The present disclosure relates to a food processing apparatus.

2. Description of the Related Art

Japanese Unexamined Patent Application Publication No. 2003-250514 discloses a manufacturing method in which a photocatalyst is used in a food production process so as to remove or deactivate microorganisms present in a brewed product at room temperature at which the brewed product is not heated.

SUMMARY

However, there is room for improvement in the device or the manufacturing method disclosed in Japanese Unexamined Patent Application Publication No. 2003-250514 mentioned above. For example, there is a problem that it is difficult to effectively reform a reactant that is used for food.
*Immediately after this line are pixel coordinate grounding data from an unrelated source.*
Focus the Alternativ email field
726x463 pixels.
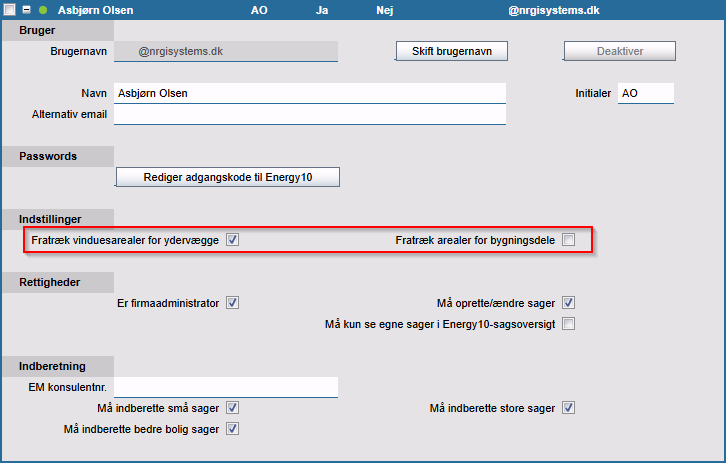310,114
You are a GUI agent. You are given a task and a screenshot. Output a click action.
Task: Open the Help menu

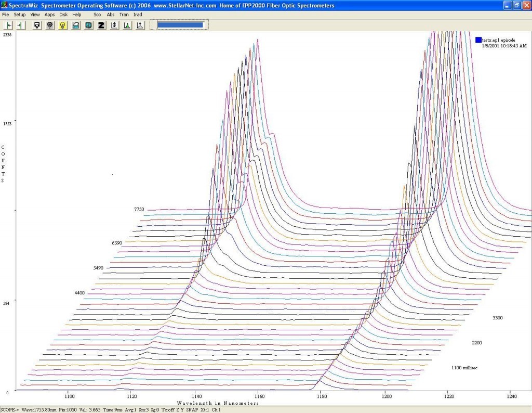coord(76,15)
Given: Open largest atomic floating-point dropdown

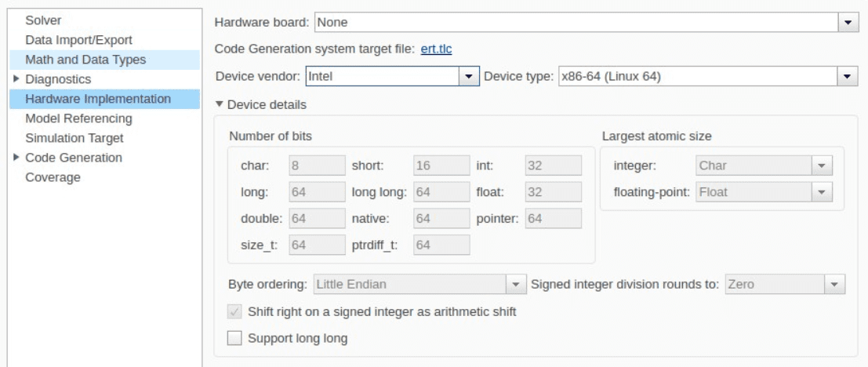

One non-limiting and exemplary embodiment provides a food processing apparatus capable of effectively reforming a reactant that is used for food.

In one general aspect, the techniques disclosed here feature a food processing apparatus including a reaction tank that has an internal space for storing a reactant, the reactant being in a liquid state and being to be used for food, a cooler that cools the reactant, which is stored in the reaction tank, and a catalytic reactor that is disposed in the internal space. The catalytic reactor includes a reaction tube, a light source disposed in an interior of the reaction tube, and a heat insulator disposed between the reaction tube and the light source. An outer surface of the reaction tube is provided with a photocatalyst. The reaction tube allows light radiated from the light source to pass through the reaction tube. The reaction tube has a first end, and the first end is closed in such a manner as to serve as a bottom surface of the reaction tube. A thermal conductivity of the heat insulator is lower than a thermal conductivity of the reaction tube.

Note that these general or specific aspects may be implemented as a method, a system, an integrated circuit, a computer program, a computer-readable recording medium, or any combination of an apparatus, a method, a system, an integrated circuit, a computer program, and a computer-readable recording medium. An example of the computer-readable recording medium is a non-volatile recording medium such as a compact disc read-only memory (CD-ROM).

A food processing apparatus according to an aspect of the present disclosure can be stably operated and can effectively reform a reactant that is used for food.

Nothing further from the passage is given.